Since It: Welcome to Derry began, we knew that Will Hanlon (Blake Cameron James) was destined to become the father of Mike Hanlon, a member of the Losers Club in the main It story. The Hanlon family, including Will’s mother, Charlotte (Taylour Paige), and his father, Major Leroy Hanlon (Jovan Adepo), relocates to Maine thanks to Leroy’s new military assignment. Because of what we know about Mike’s story in the future, we knew they’d stick around after Derry. But the way the show handled it in the finale was a little off-putting.
At the very end of the season finale, “Winter Fire,” everyone is recovering from Pennywise’s brutal attack on the town—and his subsequent flame-out into hibernation mode. In an earlier episode, Charlotte made it clear that she and her son would be leaving town; Leroy can join them later once he’s done with his top-secret mission, but safety is her biggest concern.
It’s Charlotte who points out the town of Derry itself is a monster in the wake of the Black Spot tragedy—an event that might have been encouraged by Pennywise’s ambient bad vibes but was very much enacted by human beings. Hateful, racist human beings.
Then, there’s the small matter of Will getting clown-napped along with most of the other kids in Derry. He’s eventually recovered, but the experience and everything surrounding his close encounter with Pennywise is traumatic, to say the least. And as we know, Pennywise always comes back.
So you’d understand completely if the Hanlon family decided Derry—a cursed town on many levels—was not a place they wanted to stay, especially after Leroy gets his honorable discharge in “Winter Fire.” But at the last minute, Charlotte decides they should take Rose (Kimberly Guerrero) up on her offer and buy her farm. It’s an odd choice, especially given all we’d learned about Charlotte throughout the season, and Paige agrees.

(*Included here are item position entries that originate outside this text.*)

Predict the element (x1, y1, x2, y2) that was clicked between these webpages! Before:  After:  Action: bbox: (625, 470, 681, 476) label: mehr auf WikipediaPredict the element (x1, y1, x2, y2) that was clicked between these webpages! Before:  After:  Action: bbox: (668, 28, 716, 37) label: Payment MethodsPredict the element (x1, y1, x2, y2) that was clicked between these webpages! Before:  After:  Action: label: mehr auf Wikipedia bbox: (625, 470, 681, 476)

“I’m not happy with the way this was written, if I’m being honest,” Paige told Deadline. “I’m like, ‘There’s no fucking way.’ I mean, I guess the lore is that you forget when you’re in Derry, but I don’t buy it. I guess, maybe it makes sense for 1962 that you kind of shut up and you get back to business, you get back to being a homemaker, and you’re the nucleus of the family, I guess.”
But still, “I wanted more for Charlotte and this family, but I think it would have been maybe too radical for Charlotte to leave. And also too radical for women of 1962 to be like, ‘I’m out.’ That was very rare. It just didn’t really happen then, right? Most people stayed in loveless marriages. Most women, I think, were martyrs [who] had to deny themselves to keep the family together.”
It’s true that we often saw Charlotte putting aside her personal feelings to keep her husband happy; earlier in the season, he tells her to keep a low profile rather than give in to her instincts to speak out when she sees something wrong, even though she’s clearly proud of her past work in the civil rights movement. But in “Winter Fire,” she’s the one who suggests staying. Leroy and Will are fine with leaving.
And even knowing that Will’s future family forms an important part of It stories to come, we agree with Paige on this one: Charlotte wanting to stay in Derry? No fucking way.
It: Welcome to Derry is now streaming on HBO and HBO Max.